Encoding, Charsets.. I don't understand


Frist of all, I don’t have a clue what the difference is between charsets and encoding types. The more I read, the more confused I get. I understand that ‘Encoding’ is more how things are stored and ‘charsets’ are assignments of the different characters to their addresses. But I can’t seem to find a clear answer on this.
Is UTF-8 and encoding or a charset?
If it’s an encoding type, can the same charsets be included in different encoding types?

But to be honest… if I find out, I wonder if that will solve my problem.

Anyways, here’s my struggle.
I’m getting international text files and need to display them properly. I don’t know upfront what encoding they’re in and what language they are.

After trying to do things in Xojo (excluding types, read the BOM etc.) I got pretty much stuck.
I found a Go(lang) library based on CharDet (The Universal Character Encoding Detector) so I made a quick helper App. This will ‘guess’ the encoding and also returns a confidence score.

I downloaded some subtitles (so I know the correct country the files originated from) and feeded them.
I didn’t know the encoding upfront of any of those files.

To give an idea, here is the output:

#language, detected language, detected charset/encoding

Not great but at least it’s something.
But now I want to read them into Xojo.

When reading a textfile In Xojo, I can define the encoding with something like this:

TextArea1.AppendText(stream.Read(255, Encodings.XYZ))

…where XYZ is the encoding type.

But the encoding types in Xojo don’t match. Xojo doesn’t have a ‘windows-1252’, ‘iso-8859-1’, ‘iso-8859-8-l’ etc.
Is this because these are something completely different? Or do I need to map them somehow?

Or are these what Xojo calls the ‘internetName’? If so, how can I define the internetName as the encoding/charset?

I hope someone can point me in the right direction.

Generally, a “charset” is an entire set of characters (A-Z, a-z, 0-9, punctuation, etc.) and an “encoding” is the charset which is used to encode a specific string. These terms are more-or-less interchangeable in most contexts.

Different encodings might have several competing names. Names like “windows-1252” are the IANA-recommended format and corresponds to the InternetName property of the TextEncoding class. You can loop through all supported TextEncodings to find the one you want:

Function LocateEncoding(InternetName As String) As TextEncoding
  For i As Integer = 0 To Encodings.Count
    If Encodings.Item(i).internetName = InternetName Then
      Return Encodings.Item(i)
    End If
End Function

Encoding and “char set” are both referred to as “encoding” in Xojo. A single-byte encoding is what you’re describing as a char set. The UTF encodings all reference the Unicode character set. But while you can guess the encoding somewhat of UTF-encoded files, determining the encoding of a single-byte character set is… well, I’d think it was impossible, but then, I haven’t examined every one either.

Are you sure they aren’t encoded using one of the UTF encodings? If you post one or two of the files somewhere (if you can), perhaps some of us can help.

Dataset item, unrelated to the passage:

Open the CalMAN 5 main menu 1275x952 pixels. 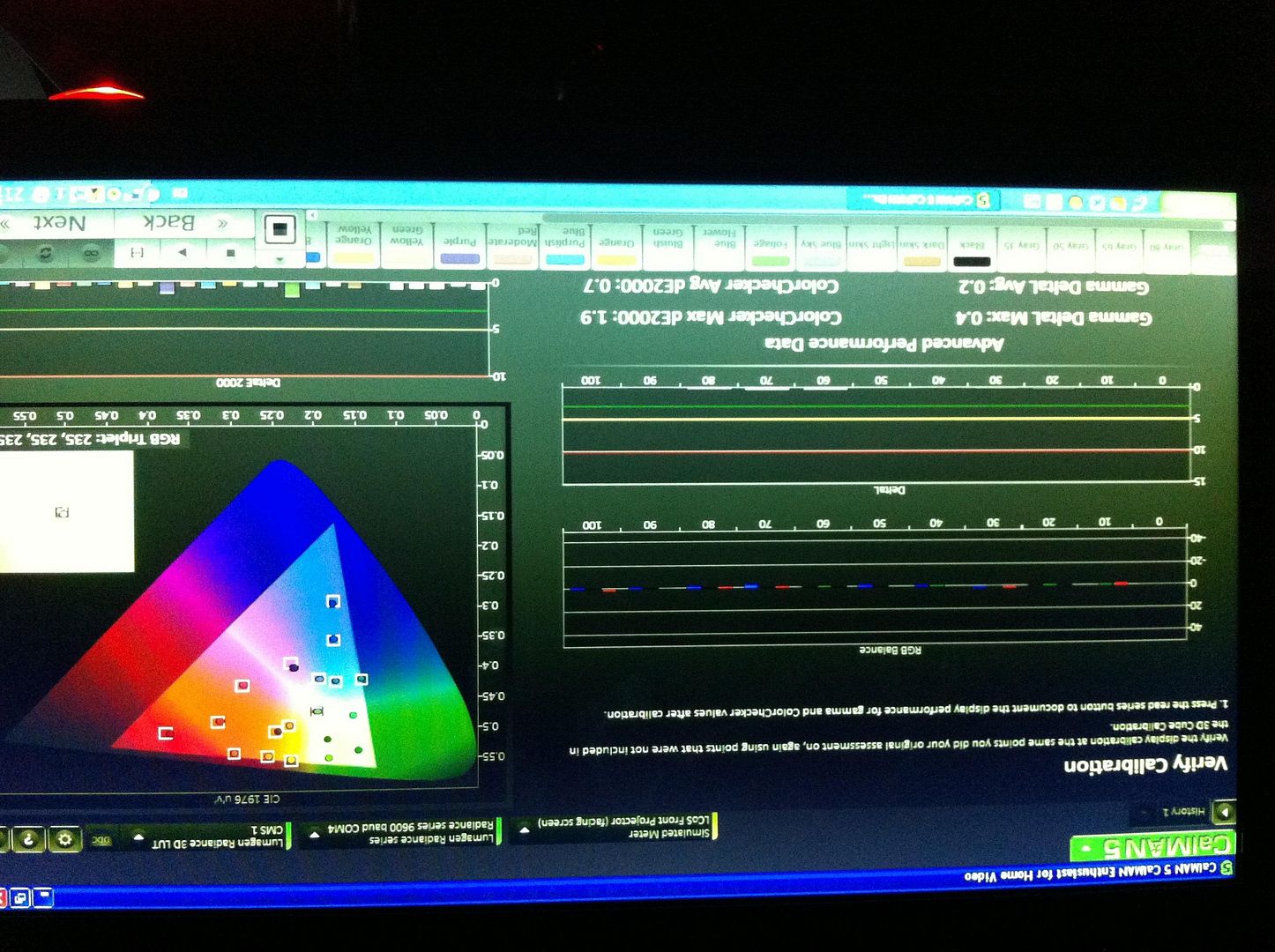click(x=1152, y=846)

[quote=193665:@Marco Hof]#language, detected language, detected charset/encoding

For Czech at least, it cannot be CP-1252. The Windows ANSI character set for it is CP-1250 https://en.wikipedia.org/wiki/Windows-1250

What is the format of the files you are getting ? Modern text formats such as Word or RTF do provide adequate restitution of multilingual information. Best way to go is to load them into Word or Open Office, and save them in RTF which Xojo can read into a TextArea with StyledText. If what you are getting is .Txt files, then you must know which platform generated them, and since there is little standardization, it will be difficult to guess.

For having produced foreign fonts back in the eighties when Unicode was not here yet, I remember the several “standards”, in particular for Cyrillic and Eastern European languages. Documents entered in such character sets would require today heavy transliteration.

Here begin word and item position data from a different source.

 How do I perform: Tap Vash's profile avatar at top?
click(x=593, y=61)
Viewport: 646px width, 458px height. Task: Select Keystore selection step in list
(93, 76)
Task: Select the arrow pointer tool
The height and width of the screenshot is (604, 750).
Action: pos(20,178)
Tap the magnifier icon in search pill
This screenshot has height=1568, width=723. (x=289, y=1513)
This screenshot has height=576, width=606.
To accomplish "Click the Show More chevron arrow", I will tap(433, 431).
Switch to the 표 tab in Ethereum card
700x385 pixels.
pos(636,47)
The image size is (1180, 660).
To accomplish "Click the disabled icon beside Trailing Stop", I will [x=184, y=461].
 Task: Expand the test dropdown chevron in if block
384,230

Think @Paul Lefebvre has scheduled an interesting subject for a webinar:
July 7 (1-2 PM ET): Xojo Framework: Text and Encodings

Thanks so much for the replies. I’m still trying to read and understand everything and I’m really looking forward to Paul’s webinar.

I gave up on the helper App. I can’t get it to work correctly.

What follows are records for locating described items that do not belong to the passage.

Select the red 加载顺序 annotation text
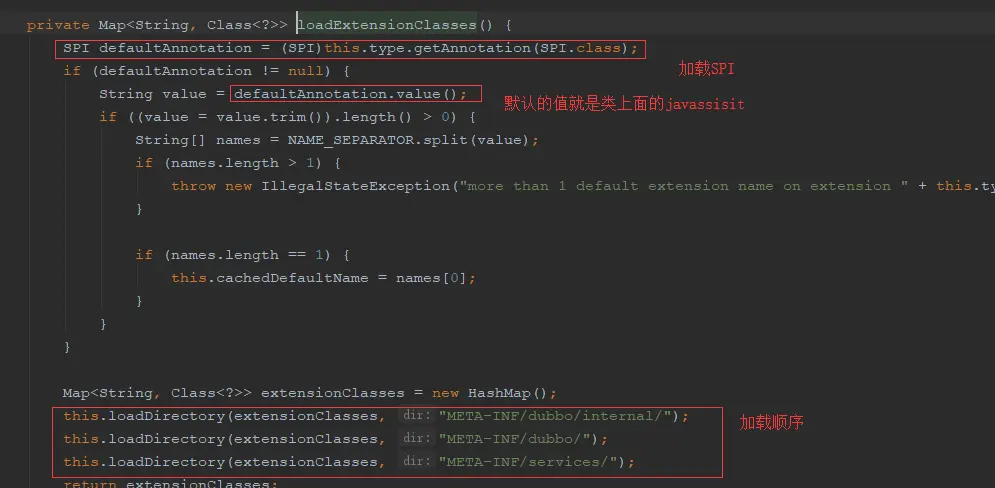Image resolution: width=995 pixels, height=488 pixels. click(x=772, y=423)
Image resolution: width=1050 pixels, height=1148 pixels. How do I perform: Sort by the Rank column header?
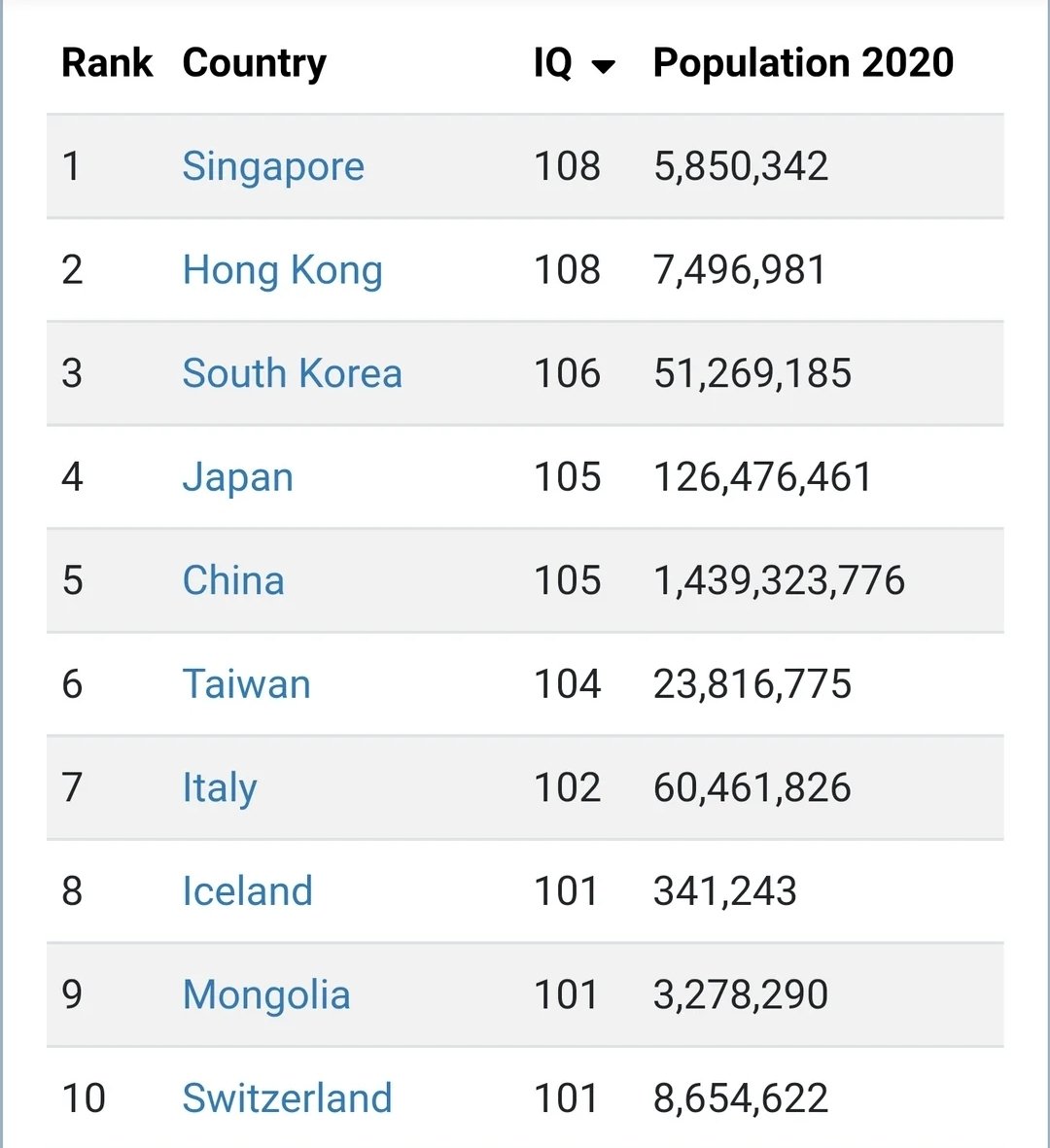[107, 62]
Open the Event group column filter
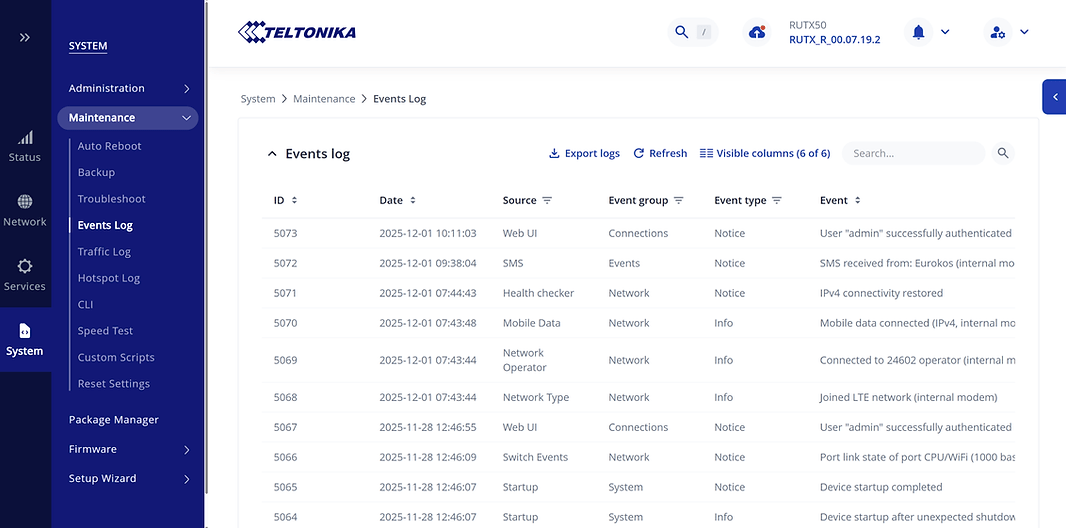Viewport: 1066px width, 528px height. 678,200
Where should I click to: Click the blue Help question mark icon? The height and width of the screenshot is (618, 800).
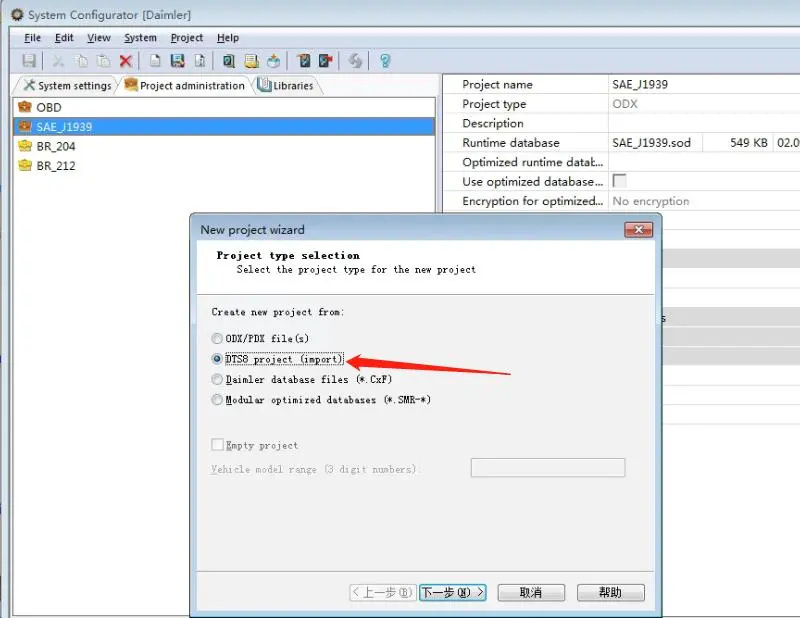click(385, 61)
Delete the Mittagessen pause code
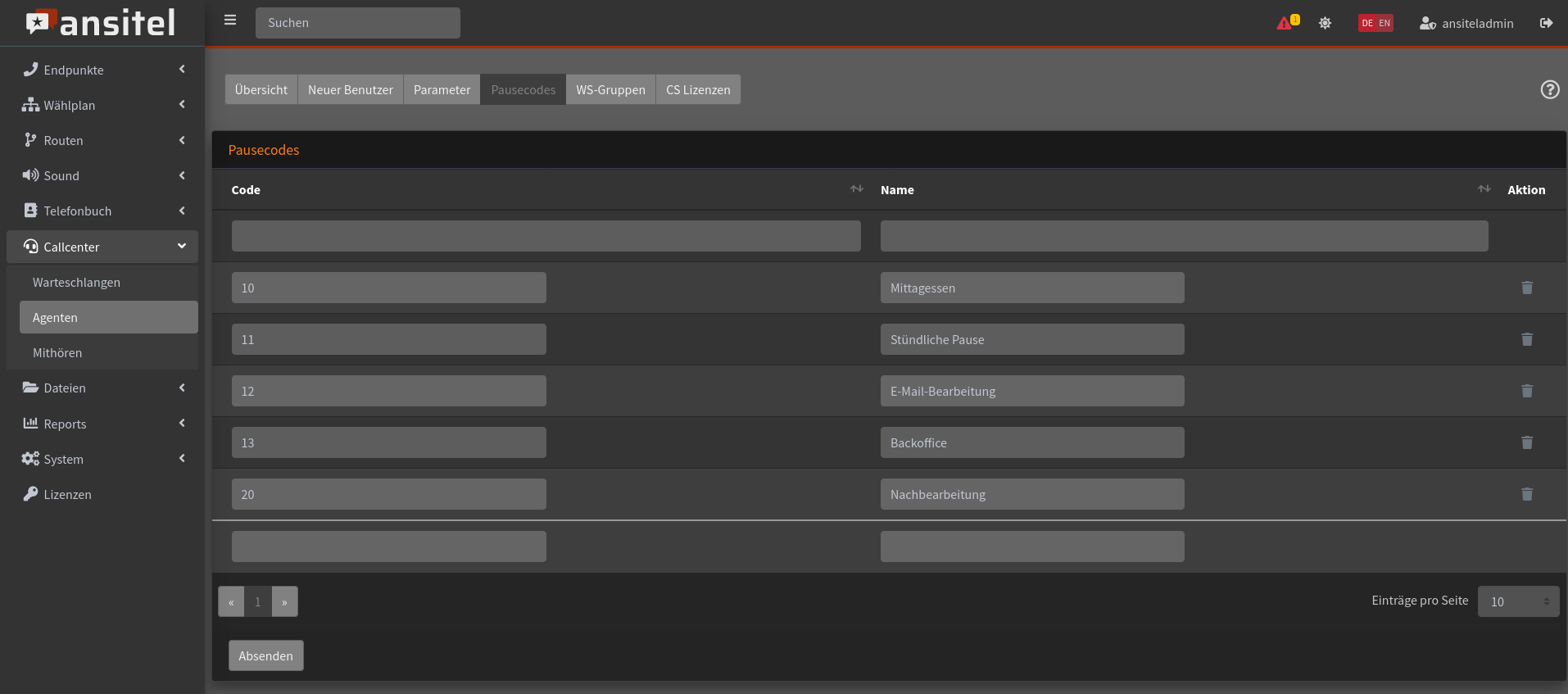 click(1526, 288)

This whole thing frustrates me because I know it can be done somehow. I just don’t have a clue how.
I know this because there are Apps that handle it well.

For example, on my Mac I use iFlicks for my videos. Besides that does conversion on my videos, it can also add subtitles.

For some reason, iFlicks handles the subtitle files perfectly ok. (Well, not 100% but 9 out of 10 times).

Here are some example subtitles that I’m trying to load in correctly into Xojo correctly.

example subs

Here is a screenshot of iFlicks. It loads in these subtitles fine. It recognizes the encoding and even the language correctly.

iFlicks doesn’t know the encoding or the language upfront.

I also tried to change the filenames to 1.srt, 2.srt etc. just to make sure iFlicks is not guessing anything from the filename. Everything is the same except the Bosnian subtitle. If the file is called 1.srt, it thinks the language is Croatian. So something must be going on there as well.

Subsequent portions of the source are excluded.